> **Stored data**

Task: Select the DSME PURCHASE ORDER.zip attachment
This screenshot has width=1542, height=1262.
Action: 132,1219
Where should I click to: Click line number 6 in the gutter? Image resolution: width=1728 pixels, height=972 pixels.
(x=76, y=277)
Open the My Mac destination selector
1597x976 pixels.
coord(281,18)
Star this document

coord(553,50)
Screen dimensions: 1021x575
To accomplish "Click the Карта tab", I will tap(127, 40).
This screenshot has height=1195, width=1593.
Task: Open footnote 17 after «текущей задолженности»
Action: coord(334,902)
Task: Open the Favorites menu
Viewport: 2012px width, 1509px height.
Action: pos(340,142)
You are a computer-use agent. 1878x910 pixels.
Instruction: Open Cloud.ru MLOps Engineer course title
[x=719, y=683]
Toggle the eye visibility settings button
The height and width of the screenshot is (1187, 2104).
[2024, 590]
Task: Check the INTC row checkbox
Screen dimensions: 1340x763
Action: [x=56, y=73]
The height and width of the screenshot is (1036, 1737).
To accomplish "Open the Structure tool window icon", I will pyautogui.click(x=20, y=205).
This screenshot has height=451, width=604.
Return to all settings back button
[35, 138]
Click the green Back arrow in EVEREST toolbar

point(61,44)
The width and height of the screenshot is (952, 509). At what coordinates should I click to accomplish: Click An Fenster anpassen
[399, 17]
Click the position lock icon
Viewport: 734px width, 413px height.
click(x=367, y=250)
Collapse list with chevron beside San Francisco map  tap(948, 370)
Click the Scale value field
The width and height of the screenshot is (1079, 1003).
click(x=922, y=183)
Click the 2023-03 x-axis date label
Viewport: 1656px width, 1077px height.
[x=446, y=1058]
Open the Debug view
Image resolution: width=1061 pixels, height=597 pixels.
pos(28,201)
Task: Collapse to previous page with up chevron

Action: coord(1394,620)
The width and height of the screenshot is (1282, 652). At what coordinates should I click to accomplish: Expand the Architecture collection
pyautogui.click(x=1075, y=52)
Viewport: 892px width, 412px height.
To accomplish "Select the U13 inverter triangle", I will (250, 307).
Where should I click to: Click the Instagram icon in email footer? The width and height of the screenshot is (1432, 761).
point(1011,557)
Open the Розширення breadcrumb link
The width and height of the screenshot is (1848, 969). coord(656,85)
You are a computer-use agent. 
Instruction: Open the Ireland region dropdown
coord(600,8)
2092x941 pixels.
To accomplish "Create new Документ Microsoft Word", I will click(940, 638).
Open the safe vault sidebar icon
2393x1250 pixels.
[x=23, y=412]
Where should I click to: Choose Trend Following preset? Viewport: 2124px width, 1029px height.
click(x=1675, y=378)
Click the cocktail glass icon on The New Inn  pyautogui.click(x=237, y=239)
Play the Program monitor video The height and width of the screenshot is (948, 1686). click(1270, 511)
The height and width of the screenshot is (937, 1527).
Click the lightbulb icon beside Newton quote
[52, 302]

> **Work to be completed**
Retyping the data above exactly and in full is the task.

> **Solution**
Task: Select the DSME PURCHASE ORDER.zip attachment
This screenshot has width=1542, height=1262.
Action: 132,1219
Where should I click to: Click line number 6 in the gutter? Image resolution: width=1728 pixels, height=972 pixels.
(x=76, y=277)
Open the My Mac destination selector
1597x976 pixels.
coord(281,18)
Star this document

coord(553,50)
Screen dimensions: 1021x575
To accomplish "Click the Карта tab", I will tap(127, 40).
This screenshot has height=1195, width=1593.
Task: Open footnote 17 after «текущей задолженности»
Action: coord(334,902)
Task: Open the Favorites menu
Viewport: 2012px width, 1509px height.
Action: pos(340,142)
You are a computer-use agent. 1878x910 pixels.
Instruction: Open Cloud.ru MLOps Engineer course title
[x=719, y=683]
Toggle the eye visibility settings button
The height and width of the screenshot is (1187, 2104).
[2024, 590]
Task: Check the INTC row checkbox
Screen dimensions: 1340x763
Action: [x=56, y=73]
The height and width of the screenshot is (1036, 1737).
To accomplish "Open the Structure tool window icon", I will pyautogui.click(x=20, y=205).
This screenshot has height=451, width=604.
Return to all settings back button
[35, 138]
Click the green Back arrow in EVEREST toolbar

point(61,44)
The width and height of the screenshot is (952, 509). At what coordinates should I click to accomplish: Click An Fenster anpassen
[399, 17]
Click the position lock icon
Viewport: 734px width, 413px height.
click(x=367, y=250)
Collapse list with chevron beside San Francisco map  tap(948, 370)
Click the Scale value field
The width and height of the screenshot is (1079, 1003).
click(x=922, y=183)
Click the 2023-03 x-axis date label
Viewport: 1656px width, 1077px height.
[x=446, y=1058]
Open the Debug view
Image resolution: width=1061 pixels, height=597 pixels.
pos(28,201)
Task: Collapse to previous page with up chevron

Action: coord(1394,620)
The width and height of the screenshot is (1282, 652). At what coordinates should I click to accomplish: Expand the Architecture collection
pyautogui.click(x=1075, y=52)
Viewport: 892px width, 412px height.
To accomplish "Select the U13 inverter triangle", I will (250, 307).
Where should I click to: Click the Instagram icon in email footer? The width and height of the screenshot is (1432, 761).
point(1011,557)
Open the Розширення breadcrumb link
The width and height of the screenshot is (1848, 969). coord(656,85)
You are a computer-use agent. 
Instruction: Open the Ireland region dropdown
coord(600,8)
2092x941 pixels.
To accomplish "Create new Документ Microsoft Word", I will click(940, 638).
Open the safe vault sidebar icon
2393x1250 pixels.
[x=23, y=412]
Where should I click to: Choose Trend Following preset? Viewport: 2124px width, 1029px height.
click(x=1675, y=378)
Click the cocktail glass icon on The New Inn  pyautogui.click(x=237, y=239)
Play the Program monitor video The height and width of the screenshot is (948, 1686). click(1270, 511)
The height and width of the screenshot is (937, 1527).
Click the lightbulb icon beside Newton quote
[52, 302]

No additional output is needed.